In Ronnie King’s family, there was never a question about the value of education.
Growing up in Tampa, his father was in the military, and his mother split her time between taking care of the family and volunteering in his school.
“If you can get communities and families engaged, a lot of the other stuff will take care of itself,” he said. “You can have all the tools and the programs and the initiatives, but I was probably going to end up all right because there was huge family engagement in my education.”
Today, King is doing better than all right. He’s the owner of a software company, Scratchwerk, and spends significant time giving back to the community.

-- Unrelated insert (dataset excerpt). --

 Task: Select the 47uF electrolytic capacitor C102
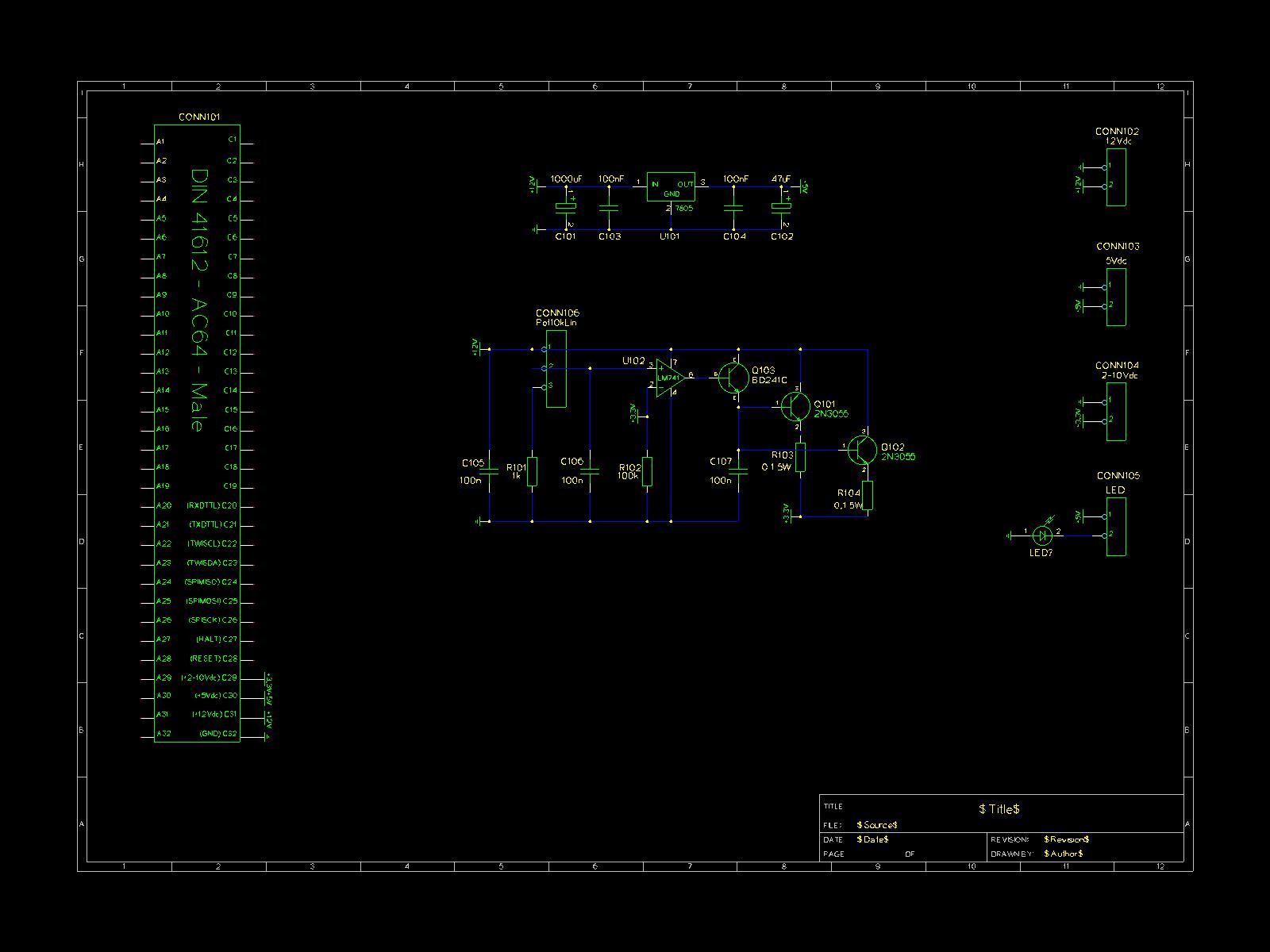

The MyVillage Project was created in 2013 to support small nonprofits run by neighborhood leaders, Black fraternities and sororities, churches, and other community groups that were fueled not by funding but by a desire to give back.
These largely volunteer-led nonprofits were making a difference by and for their own communities: running after-school activities, early learning programs, athletic programs, voter registration campaigns, partnerships with local schools, and more.
If we define philanthropy as giving time, talent, and treasure, these were groups doing more with less because they leveraged the first two so well.
“They have run sustainable programming for our kids for the longest time,” King says. “Imagine if we gave them some funding.”
In 2017, he participated in The Community Foundation’s Weaver Philanthropic Initiative. He met two other Black leaders, Darryl Willie and Imani Hope, and each made their $5,000 grants through the program to create and seed the MyVillage Project Community Fund at The Community Foundation, inspired by the collective funding approach of the Women’s Giving Alliance.
The MyVillage Project Community Fund makes grants to these organizations that go directly into programming because they have little to no staff costs.
For example, MyVillage Project has created an award and incentive program to promote school attendance – students and their families receive recognition and gift boxes for coming to school regularly and on time, and volunteers run the entire program.
More recently, MyVillage Project has started using grant funding to support the organizations that pay students to develop their own educational games, which can then be shared with other students to promote learning in a way that naturally connects, because it’s built for and by students like them.
MyVillage Project is also working on scaling up from Jacksonville into other communities, through the network of community foundations across Florida, including with Tampa, Orlando, Gainesville and Miami, to help them replicate the model locally.
The work has attracted the attention of national funders, and the Walton Family Foundation made a generous grant for three years to help MyVillage Project develop, test, and replicate the model, with the support of The Community Foundation for technical advising and grantmaking.
In the future, King also hopes more donors at The Community Foundation will see the value of the approach and further fund small, grassroots organizations with their philanthropic dollars.